## PROBLEM
Scan the material for "This". Copy every line it appears in.

## TASK DATA
········

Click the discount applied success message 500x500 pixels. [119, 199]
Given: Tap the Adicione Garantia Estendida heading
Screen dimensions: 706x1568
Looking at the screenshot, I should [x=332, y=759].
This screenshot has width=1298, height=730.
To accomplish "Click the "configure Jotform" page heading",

········

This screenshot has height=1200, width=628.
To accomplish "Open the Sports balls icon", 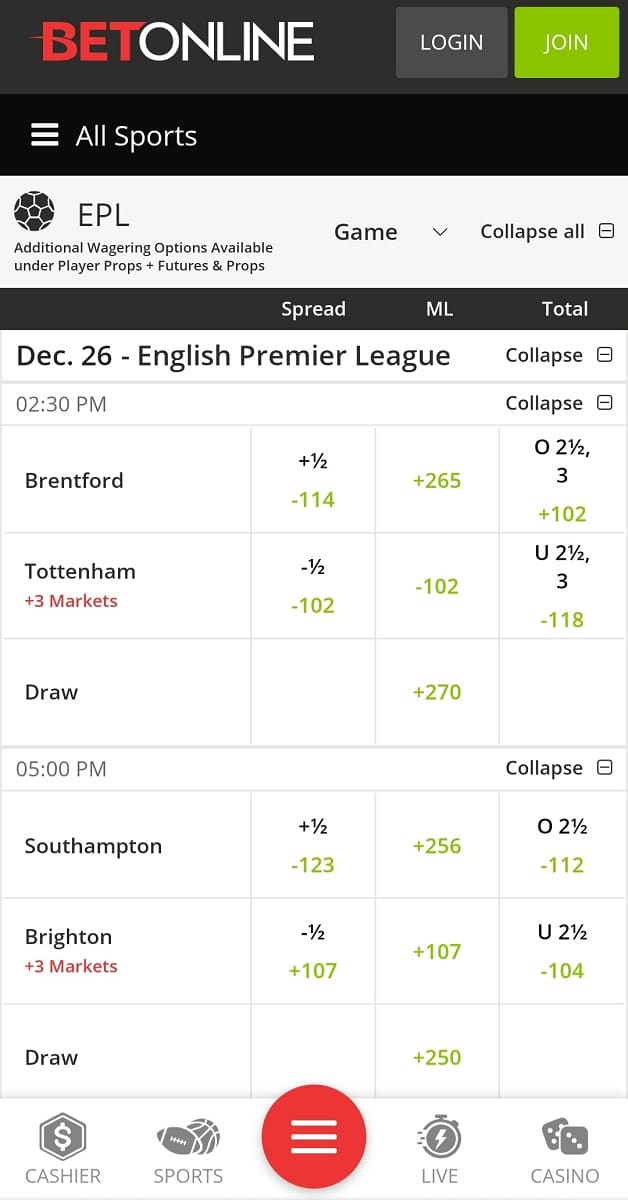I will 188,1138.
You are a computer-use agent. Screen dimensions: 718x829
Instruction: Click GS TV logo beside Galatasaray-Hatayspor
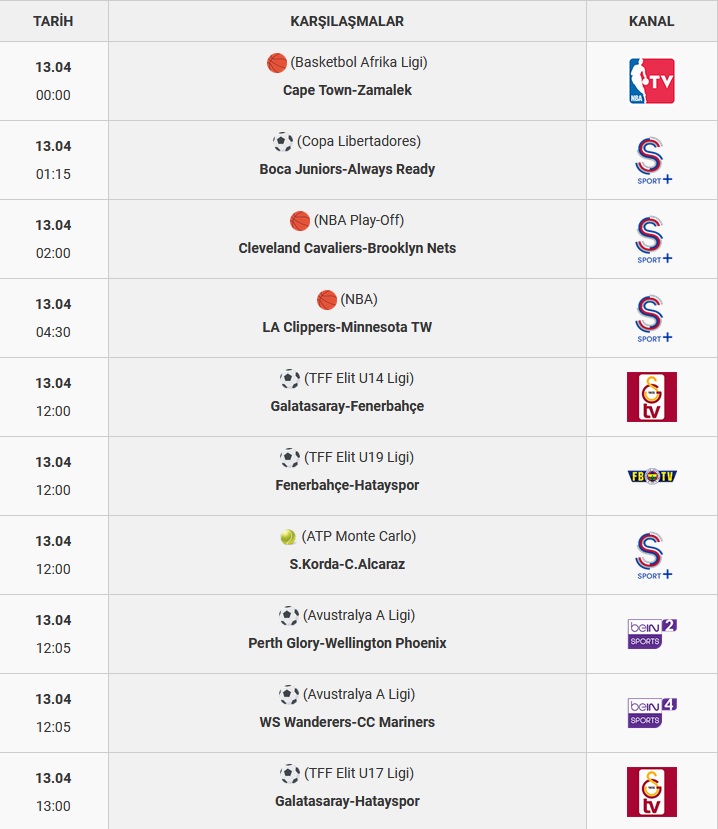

········

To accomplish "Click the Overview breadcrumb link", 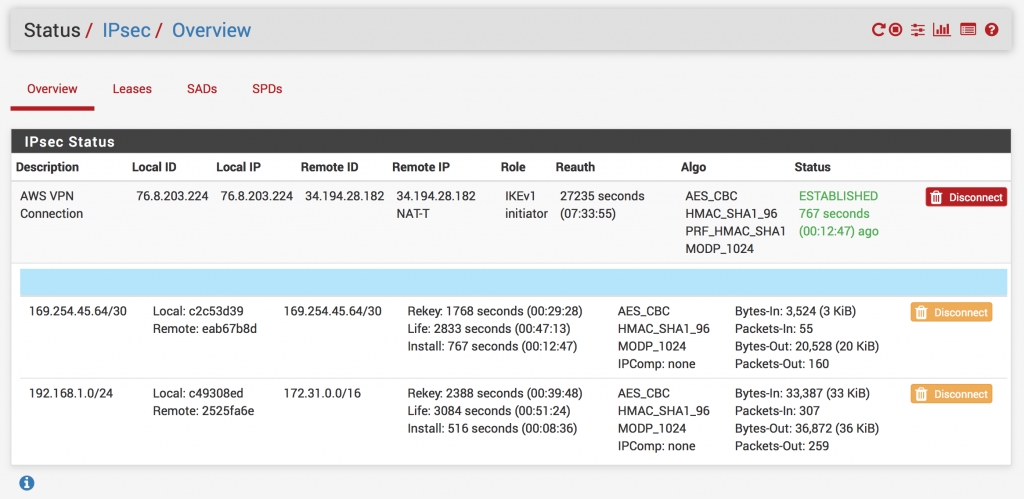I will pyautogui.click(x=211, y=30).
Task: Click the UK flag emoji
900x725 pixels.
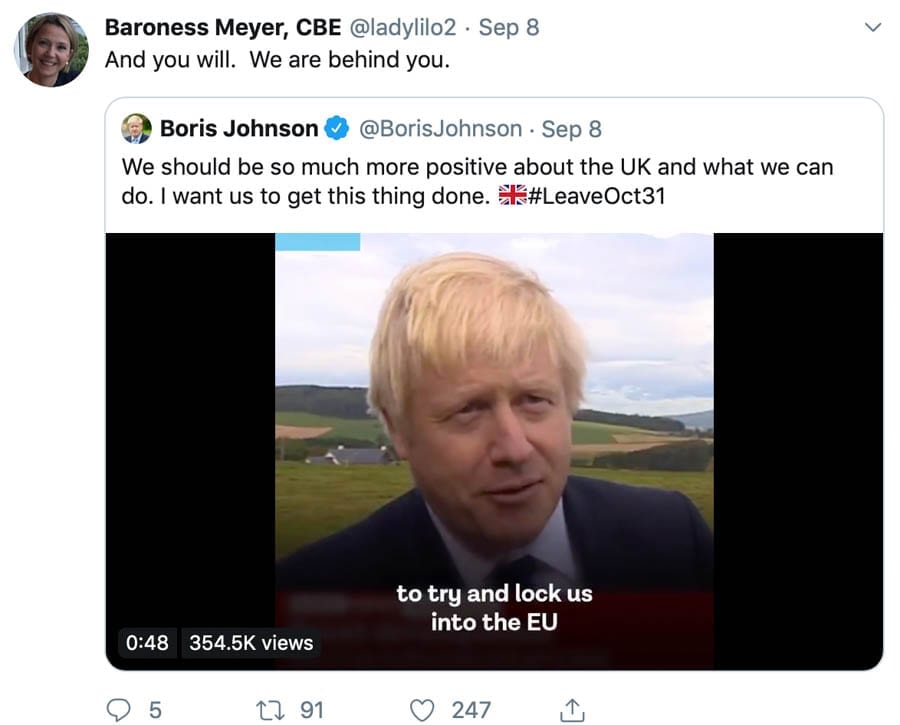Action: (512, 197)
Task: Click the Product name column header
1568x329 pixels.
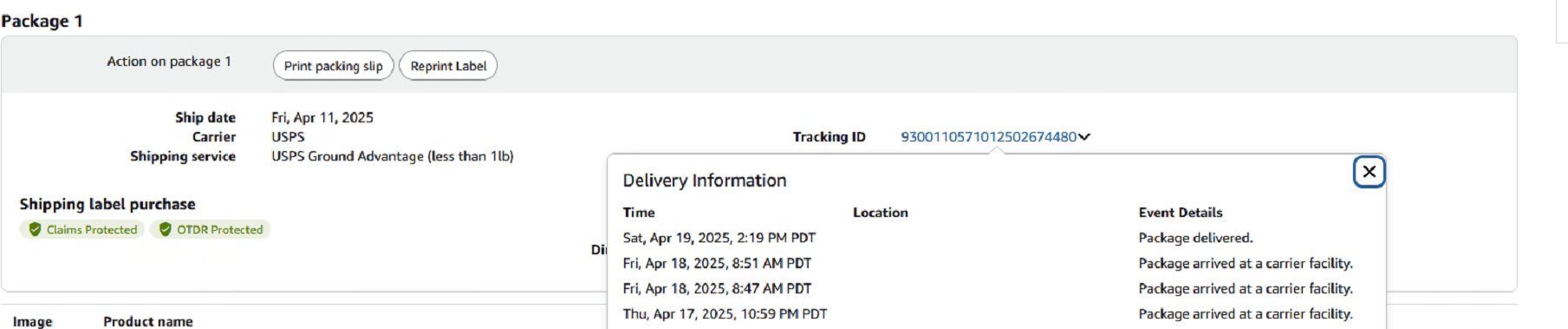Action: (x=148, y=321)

········

## RESPONSE BOX
This screenshot has width=1298, height=730.
This screenshot has height=1200, width=628.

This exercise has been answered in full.